Structural and gas sensing properties of ultrafine Fe₂O₃ prepared by plasma enhanced chemical vapor deposition

Ultrafine Fe₂O₃ powders have been obtained using the plasma enhanced chemical vapor deposition (PECVD) method for the gas sensor application. Ferrocene is used as the precursor source in the PECVD powder preparation procedure. The structural properties of these ultrafine Fe₂O₃ powders have been systematically characterized using X-ray diffraction (XRD), transmission electron microscopy (TEM), differential thermal analysis (DTA), and thermogravimetric analysis (TGA). DTA results show that the oxygen-rich atmosphere is more favorable than nitrogen for the burn-off of residual organic compounds in the precursor powders.

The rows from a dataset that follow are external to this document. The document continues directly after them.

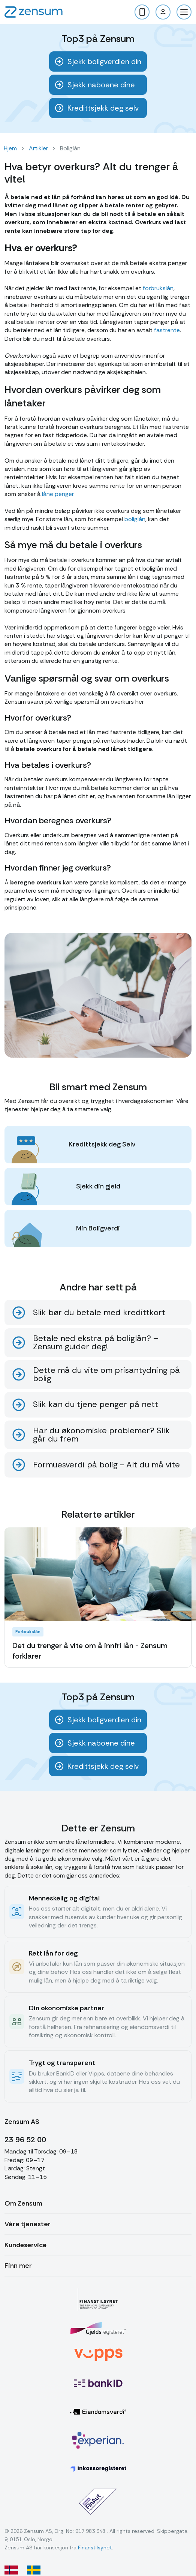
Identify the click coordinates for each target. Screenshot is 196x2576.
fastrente (167, 330)
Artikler (38, 148)
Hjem (10, 148)
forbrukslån (158, 288)
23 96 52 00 (25, 2139)
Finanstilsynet (95, 2547)
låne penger (57, 494)
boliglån (134, 519)
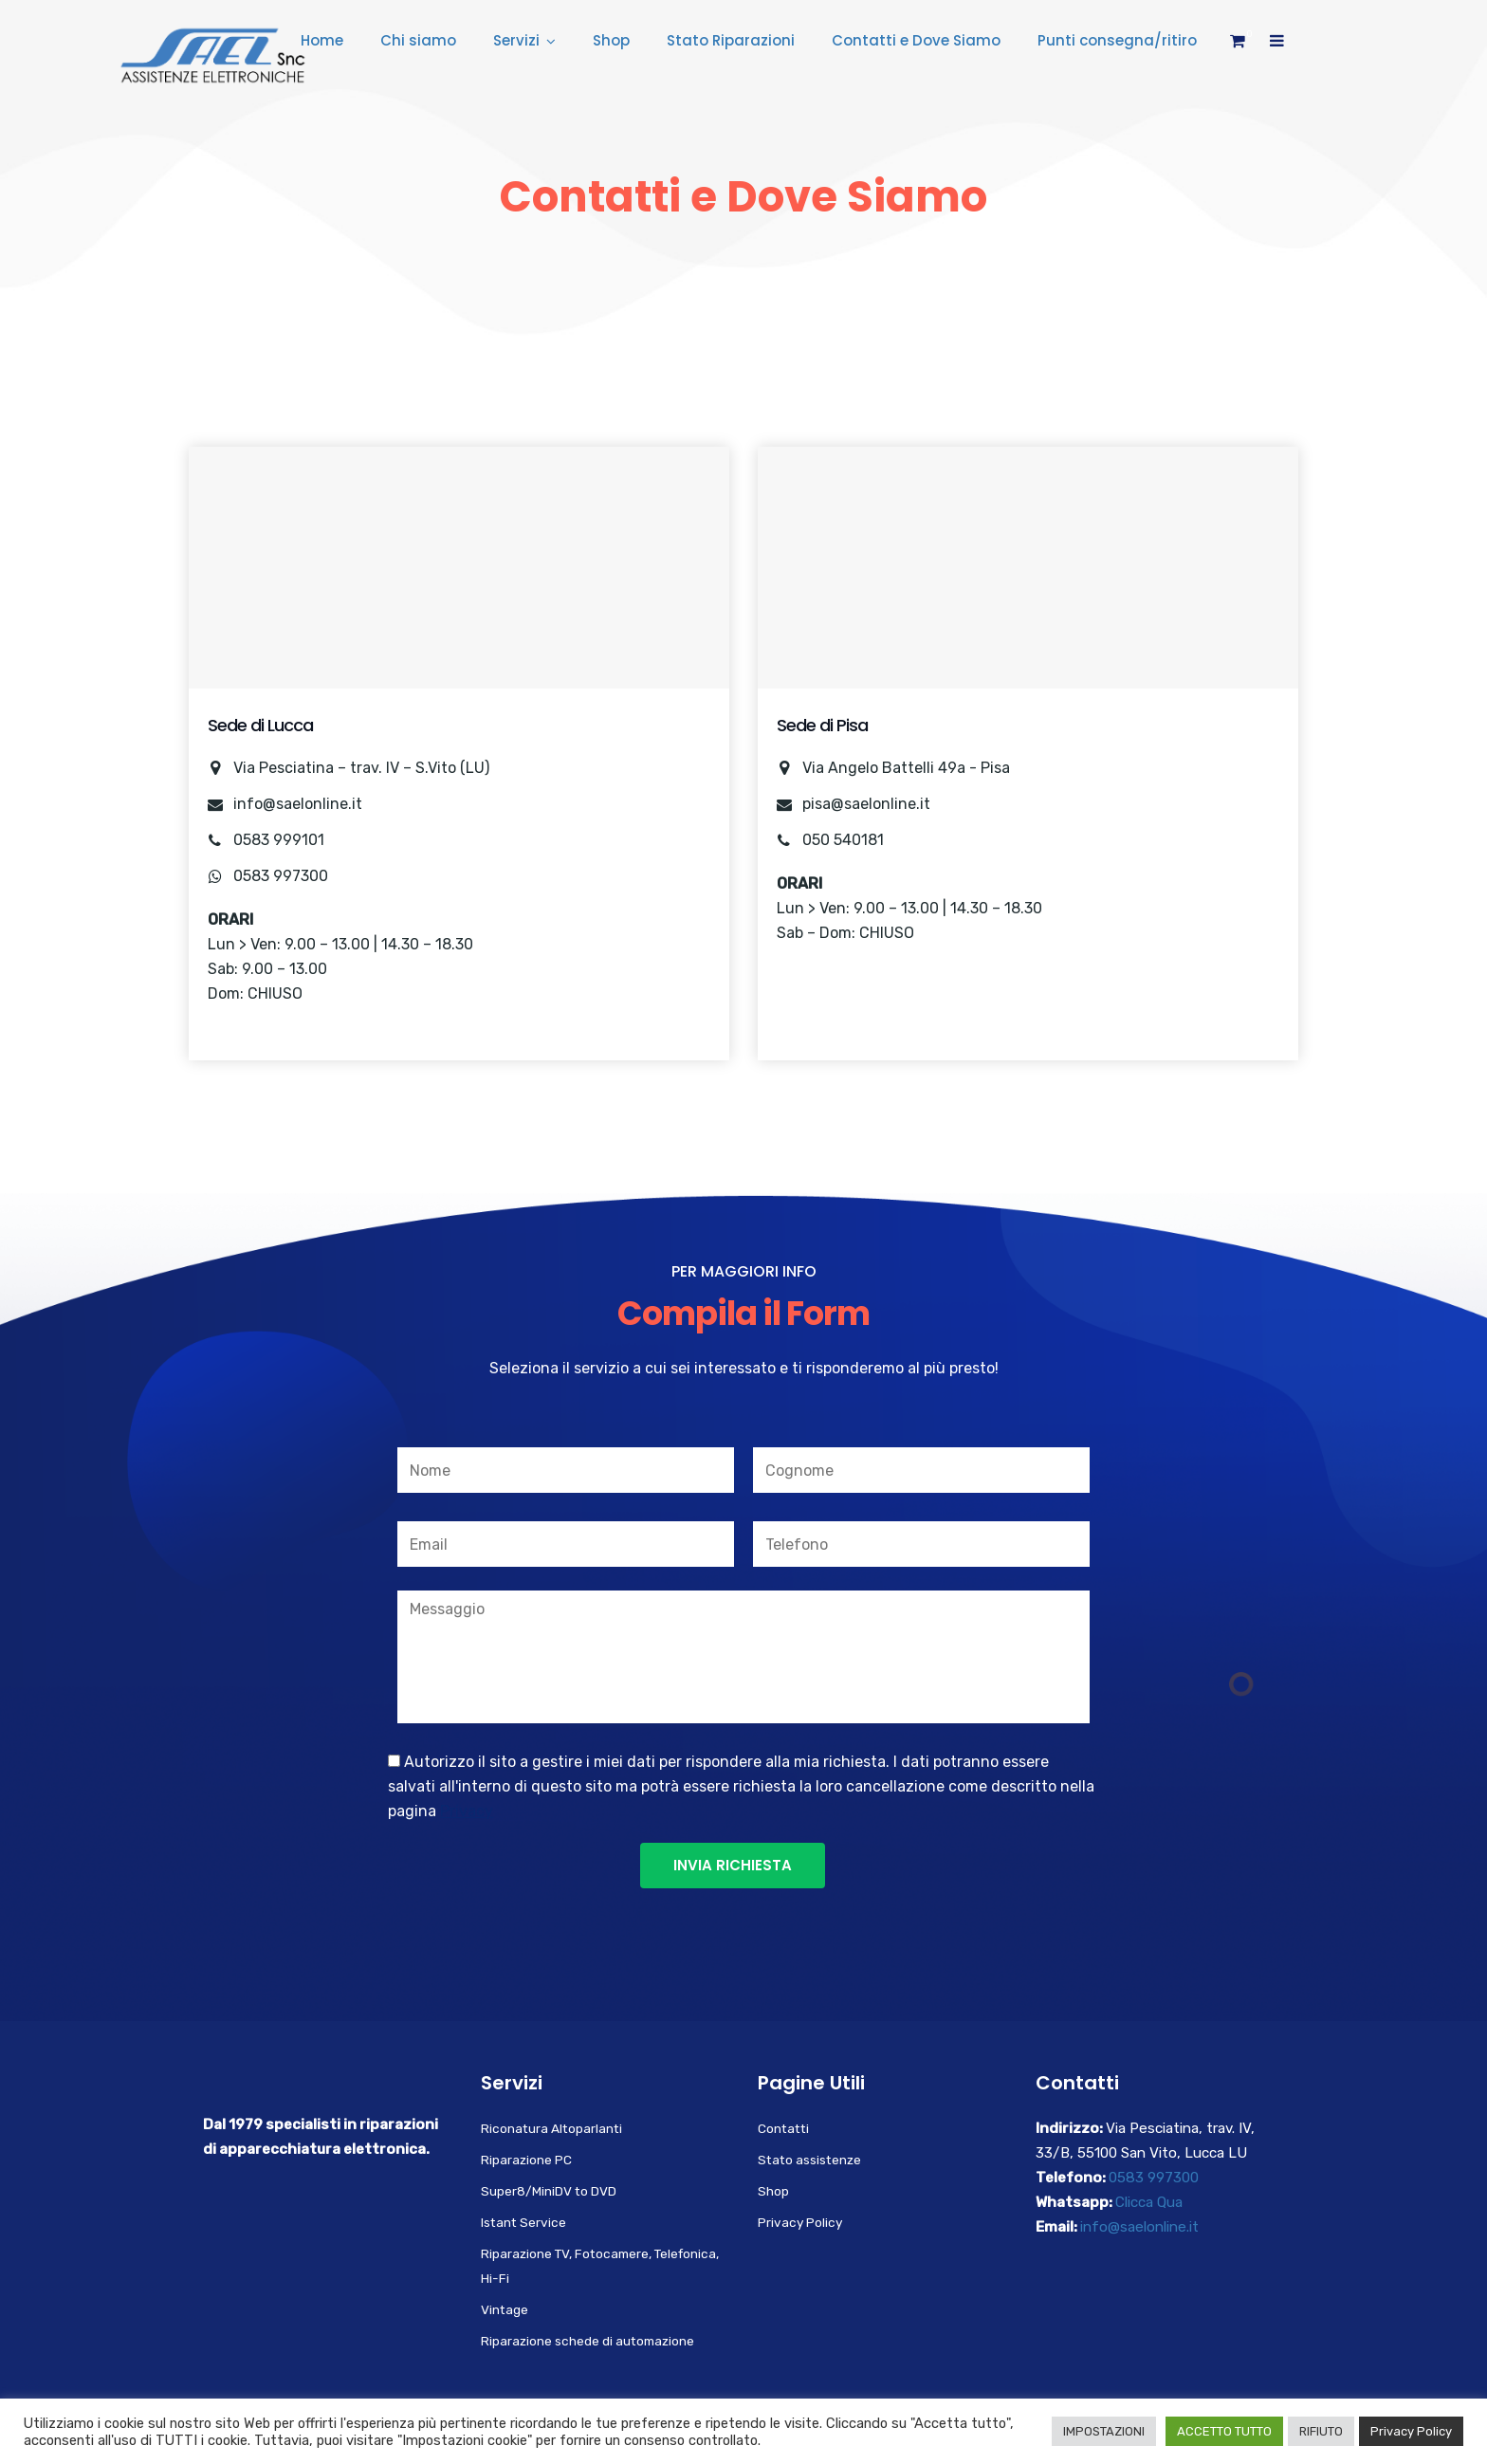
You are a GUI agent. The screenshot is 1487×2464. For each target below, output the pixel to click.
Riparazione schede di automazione (587, 2340)
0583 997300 (1154, 2177)
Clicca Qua (1149, 2202)
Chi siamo (418, 40)
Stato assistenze (809, 2159)
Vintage (504, 2309)
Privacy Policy (800, 2222)
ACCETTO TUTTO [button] (1224, 2431)
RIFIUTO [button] (1321, 2431)
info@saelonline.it (1139, 2226)
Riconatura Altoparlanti (551, 2128)
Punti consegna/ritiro (1117, 40)
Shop (611, 40)
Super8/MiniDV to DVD (548, 2190)
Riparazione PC (526, 2159)
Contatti (783, 2128)
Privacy (466, 1811)
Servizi (516, 40)
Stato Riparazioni (731, 40)
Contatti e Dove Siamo (916, 40)
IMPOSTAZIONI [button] (1104, 2431)
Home (322, 40)
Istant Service (523, 2222)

It is interesting to note from TEM and X-ray diffraction patterns that β- and γ-Fe₂O₃ phases can co-exist with the α-Fe₂O₃ phase due to the size effect, depending upon processing conditions. The activation energy as a function of temperature and grain size is estimated. It is found that at lower temperatures, the activation energy for crystallization predominates; while at higher temperatures, the larger activation energy is attributed to the grain growth process. The gas sensitivities and dynamic conductance measurement for these ultrafine Fe₂O₃ gas sensors have also been investigated.